REQUIREMENTS.
Resume the pull request description about the Fuchsia fuzzer deadlock, writing on from its last sentence.

— begin SOURCE TEXT —

[compiler-rt] [fuzzer][Fuchsia] Prevent deadlock from suspending threads (PR #154854)
via llvm-commits
llvm-commits at lists.llvm.org
Thu Aug 21 16:00:35 PDT 2025
https://github.com/PiJoules created https://github.com/llvm/llvm-project/pull/154854
Every once in a couple hundred runs of a downstream fuzzer test, we see a fuzzing test freeze while waiting for a thread to be suspended. The main thread is frozen because it's waiting to suspend either the alarm or rss thread which is stuck waiting for an exception they sent out to be handled. Specifically, both threads send out a synthetic `ZX_EXCP_THREAD_STARTING` exception to be handled by the crash handling thread which sets up an exception channel on the whole process with `ZX_EXCEPTION_CHANNEL_DEBUGGER`. This is the only channel type that listens to thread stop/start exceptions. Normally, the exception would be ignored and the alarm or rss thread would continue normally once the crash handling thread closes the read exception. However, the memory snapshot machinery can suspend this thread while its in the process of waiting for or handling a `ZX_EXCP_THREAD_STARTING` sent by either the rss or alarm thread. If this is suspended first, then we attempt to suspend either the alarm or rss thread while they're still waiting for the crash handling thread to handle its exception, we will freeze waiting for those threads to give the suspend signal, which they won't because they're blocked on waiting for the exception handler. This is the deadlock.

— end SOURCE TEXT —
— begin RECORD LIST —

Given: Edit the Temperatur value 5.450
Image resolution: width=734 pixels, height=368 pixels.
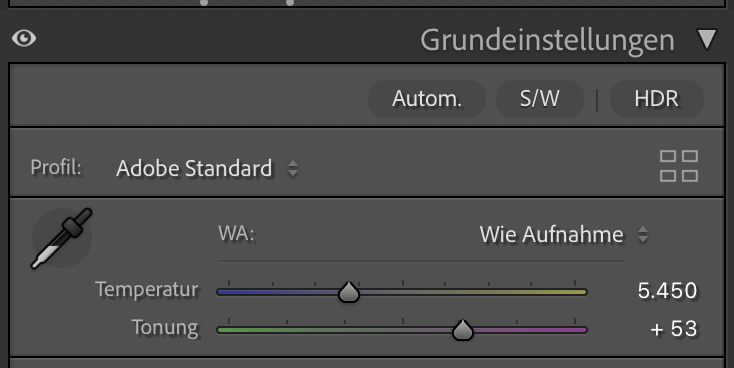Looking at the screenshot, I should point(667,291).
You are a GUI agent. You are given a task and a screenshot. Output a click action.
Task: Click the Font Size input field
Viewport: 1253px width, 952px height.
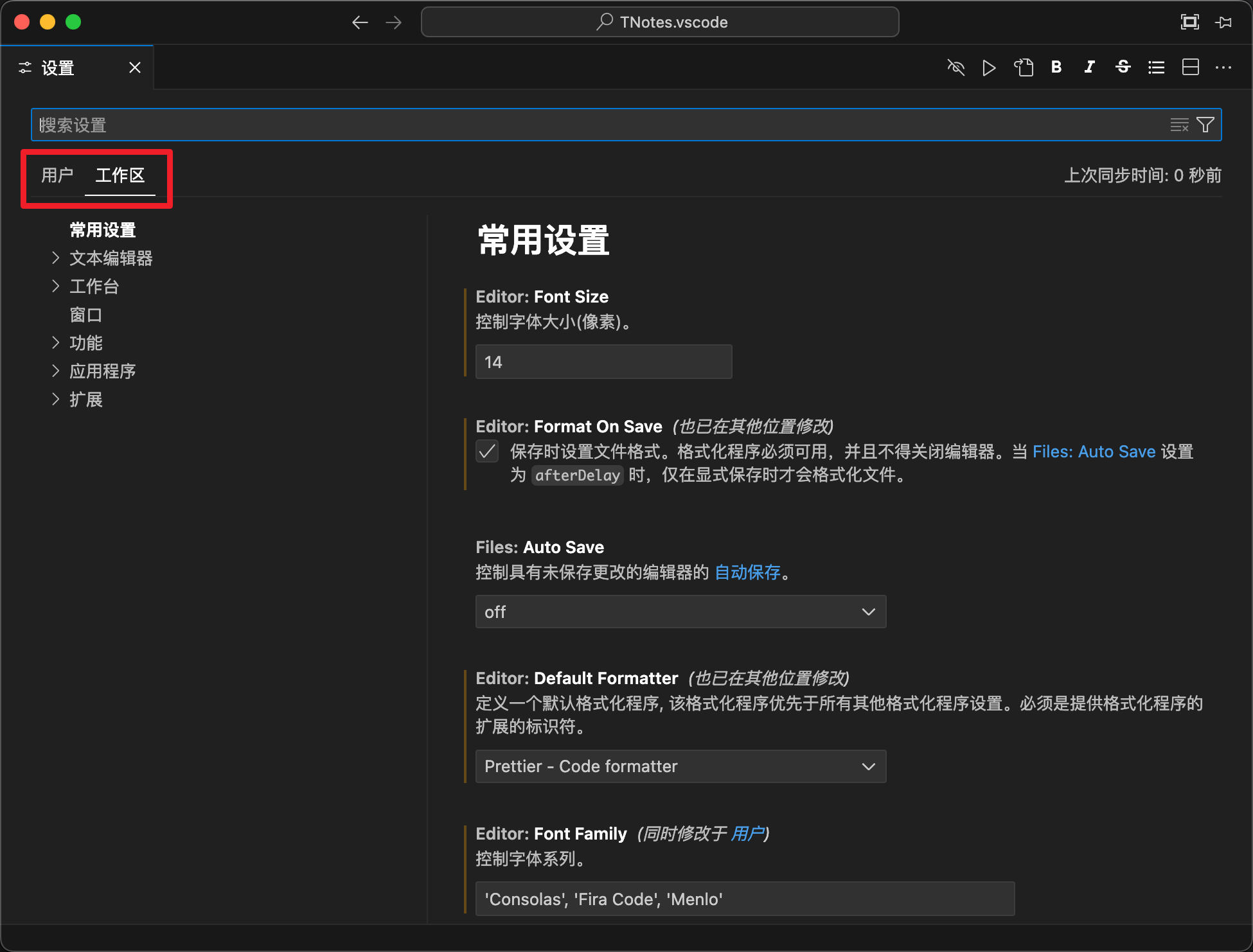[603, 362]
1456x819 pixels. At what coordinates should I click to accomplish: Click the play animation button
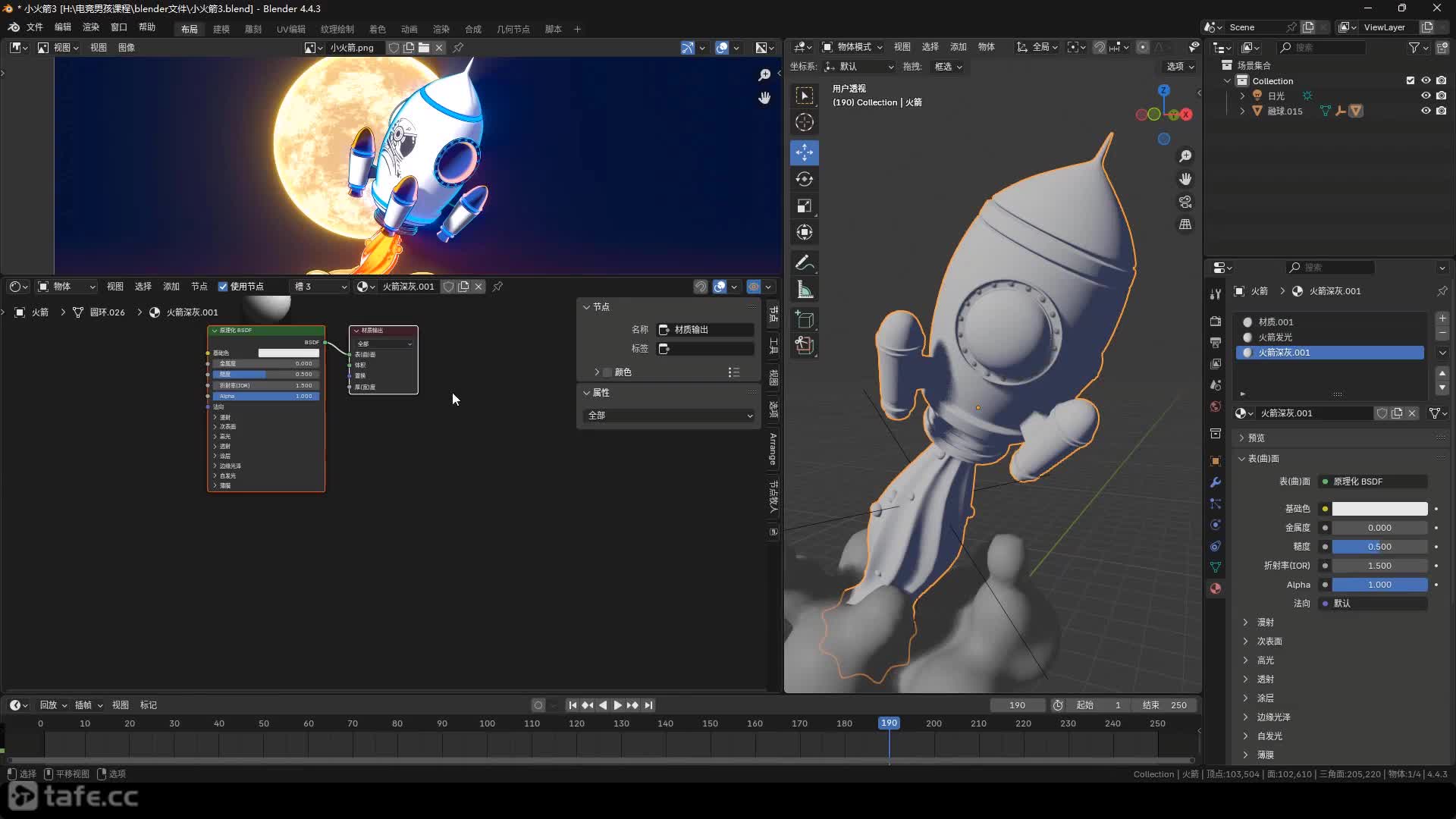(x=618, y=705)
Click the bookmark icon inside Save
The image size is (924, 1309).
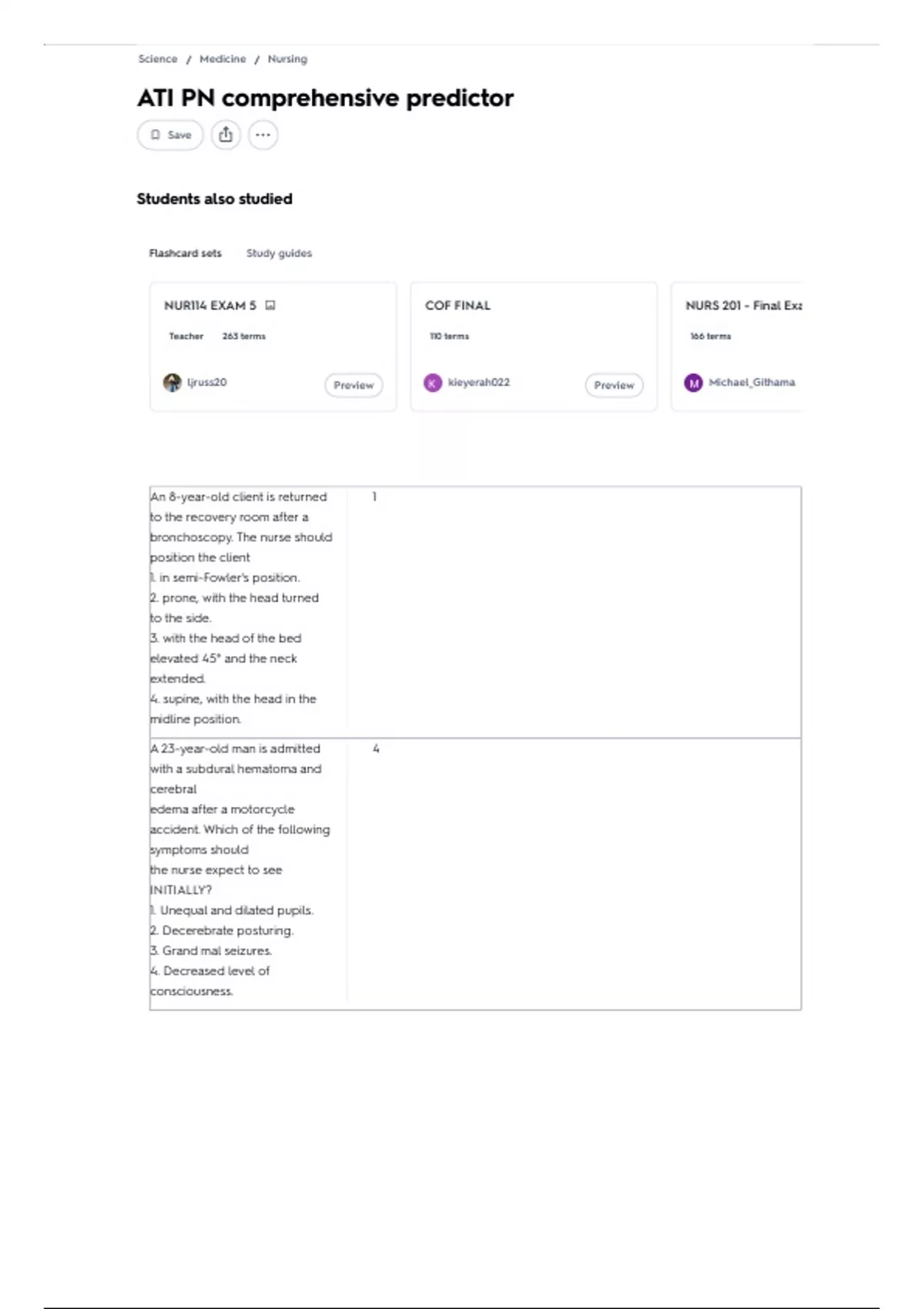click(x=156, y=135)
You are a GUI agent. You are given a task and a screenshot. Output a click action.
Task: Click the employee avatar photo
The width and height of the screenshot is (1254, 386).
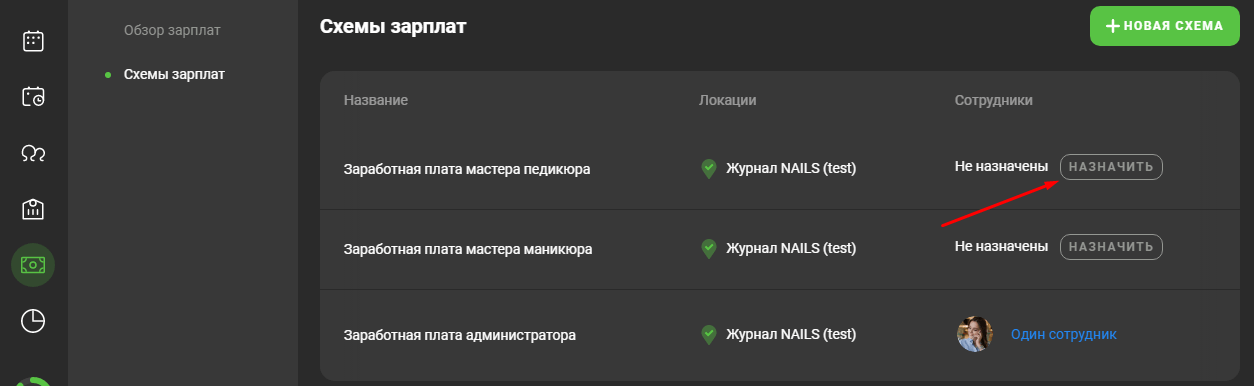(x=975, y=334)
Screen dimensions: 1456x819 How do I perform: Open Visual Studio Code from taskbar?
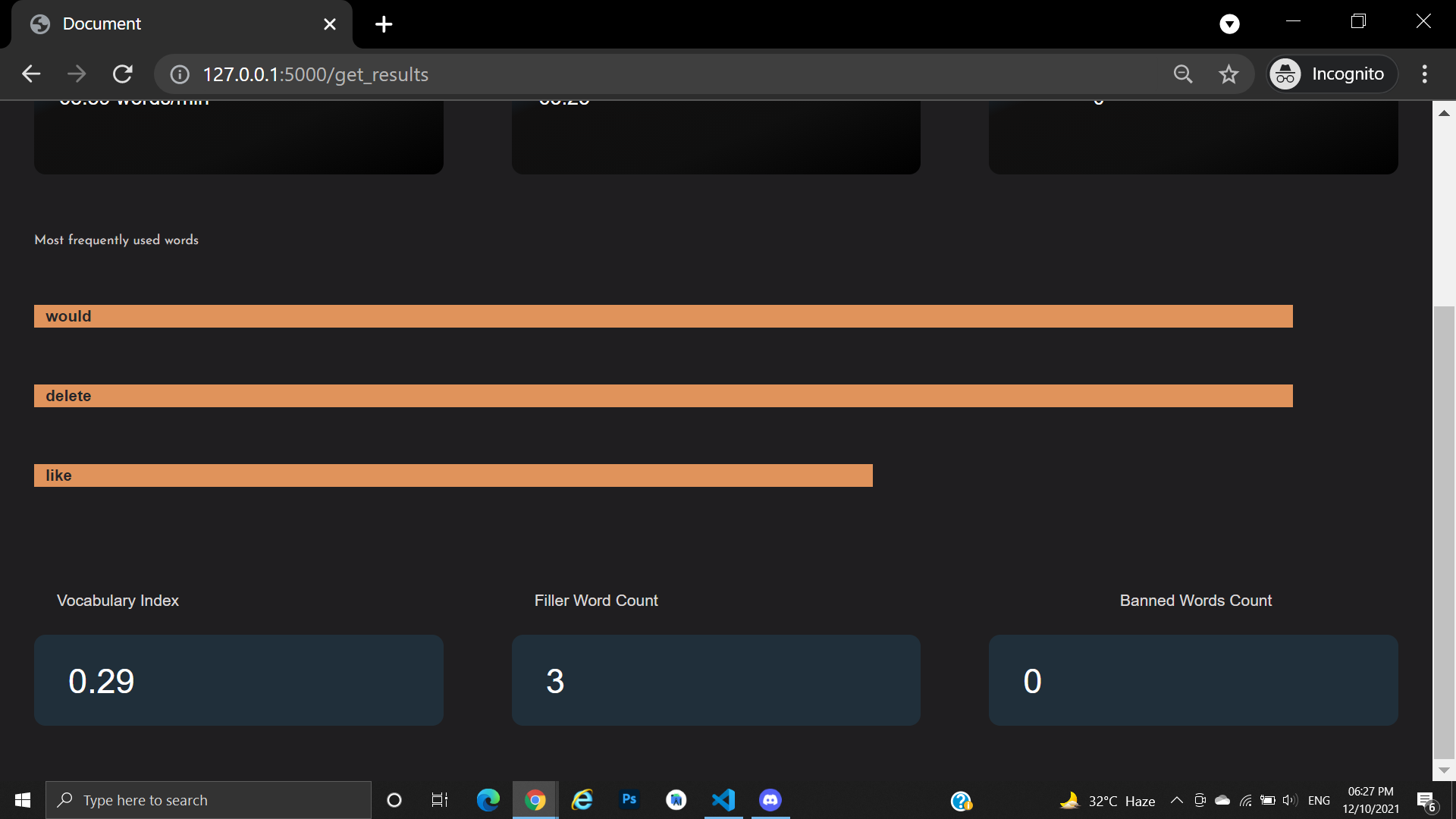click(x=723, y=800)
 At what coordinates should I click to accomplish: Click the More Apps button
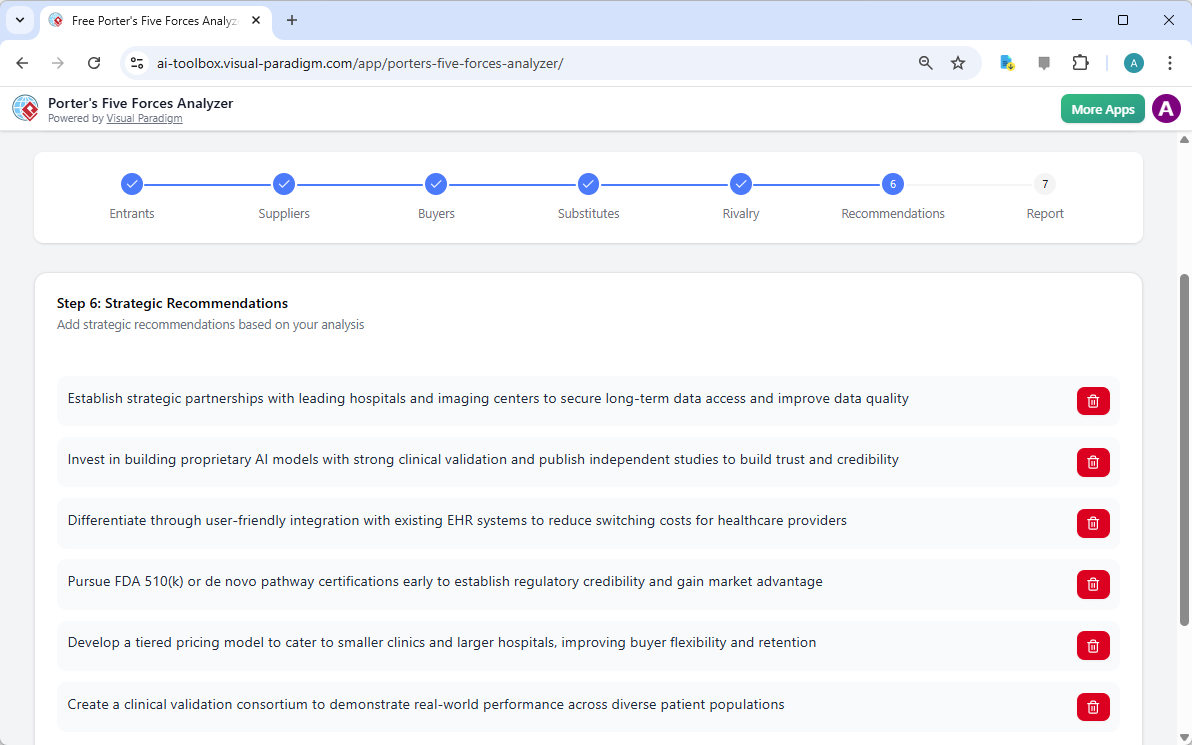1102,108
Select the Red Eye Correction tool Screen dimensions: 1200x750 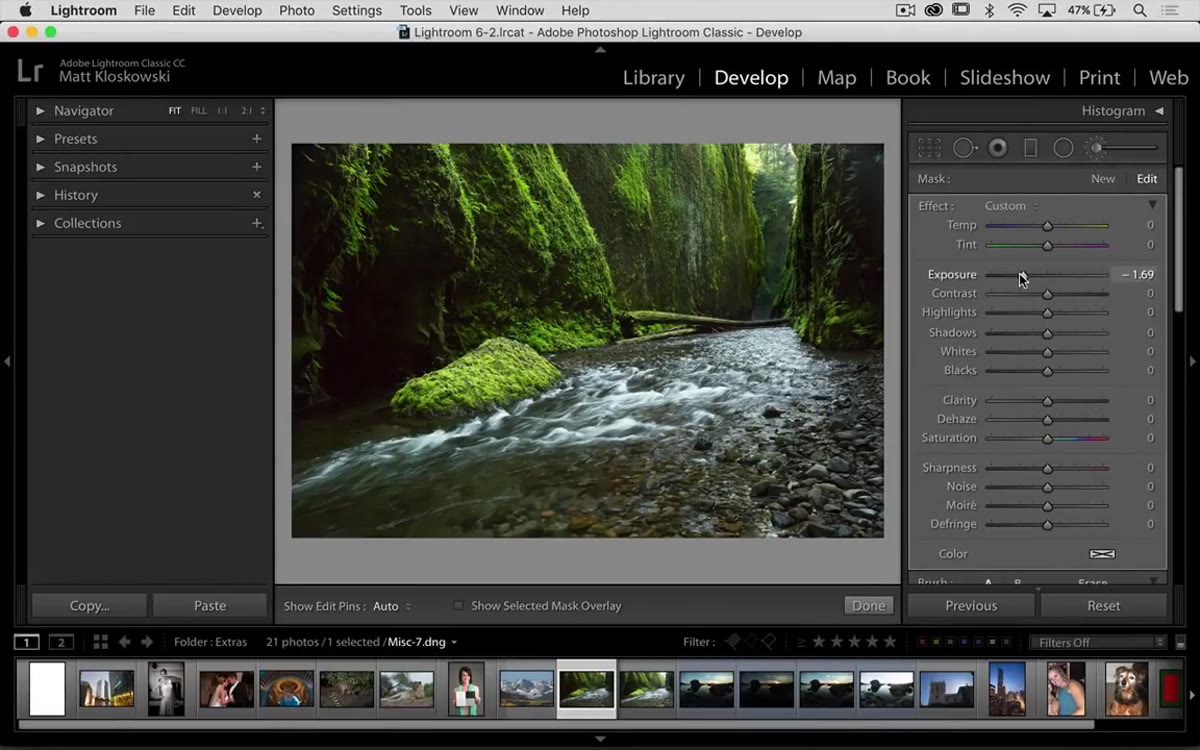(997, 148)
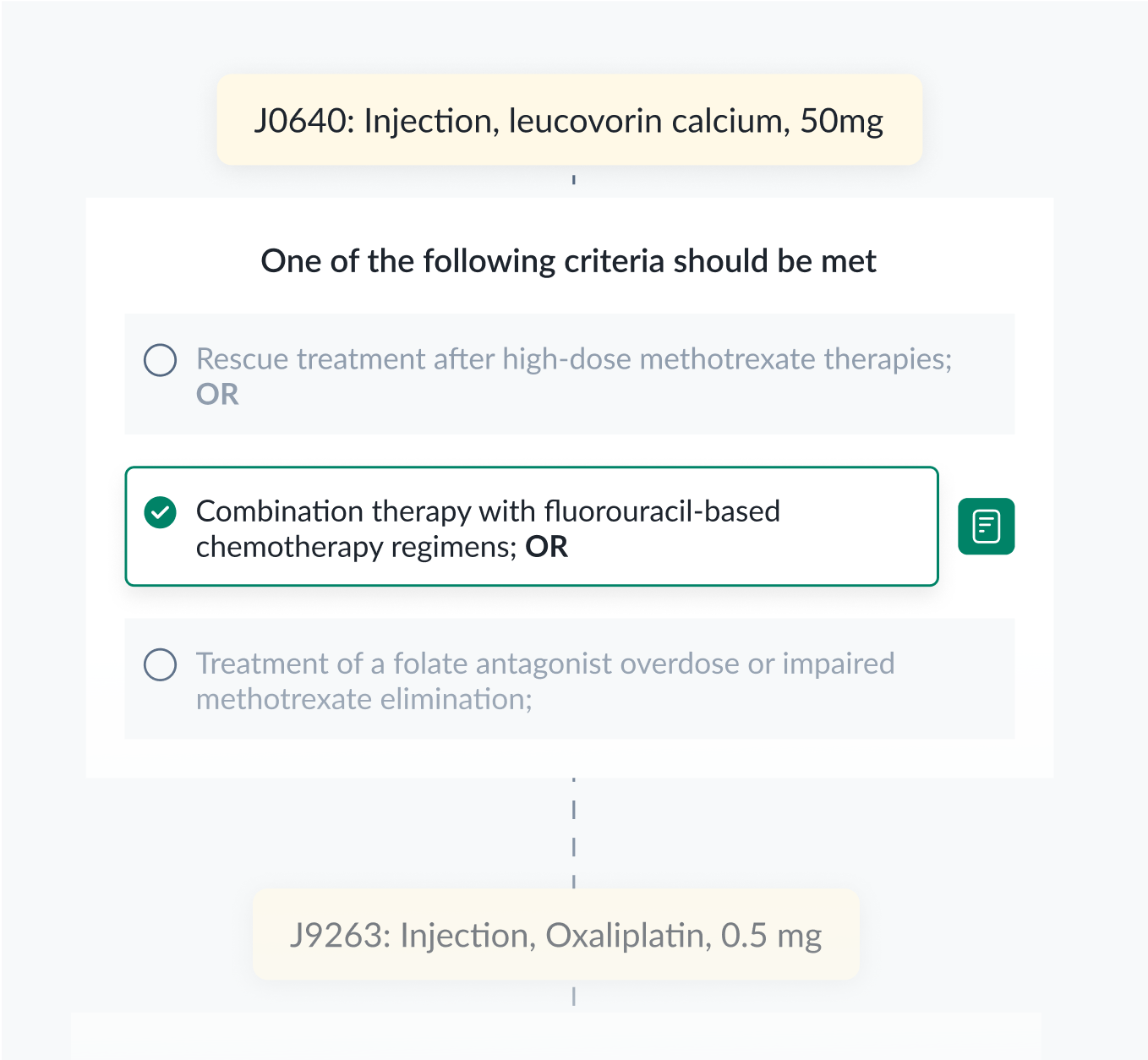Click the '50mg' dosage in the J0640 title
The width and height of the screenshot is (1148, 1060).
[841, 121]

— end RECORD LIST —

OUTPUT.
Until there's a way for the memory snapshot machinery to suspend the thread while it's stuck on an exception, then we can work around this in the meantime by just ensuring the alarm and rss threads start normally via signals on the initial startup path. I can assert locally the freezing doesn't occur after 6000 runs where prior we would see it every couple hundred runs. Note this type of issue can arise again if the fuzzing test launches any dangling threads that happen to not start yet. One of the recommendations for writing a fuzz test is that the test may launch threads, but they should be joined by the end of the test (https://llvm.org/docs/LibFuzzer.html#fuzz-target), so hopefully we won't see this type of bug rise frequently from fuzz tests. More broadly, this can also arise if any process launches its own debugger via `ZX_EXCEPTION_CHANNEL_DEBUGGER`, but I would think in practice this isn't very likely to happen.
More context in https://fxbug.dev/436923423.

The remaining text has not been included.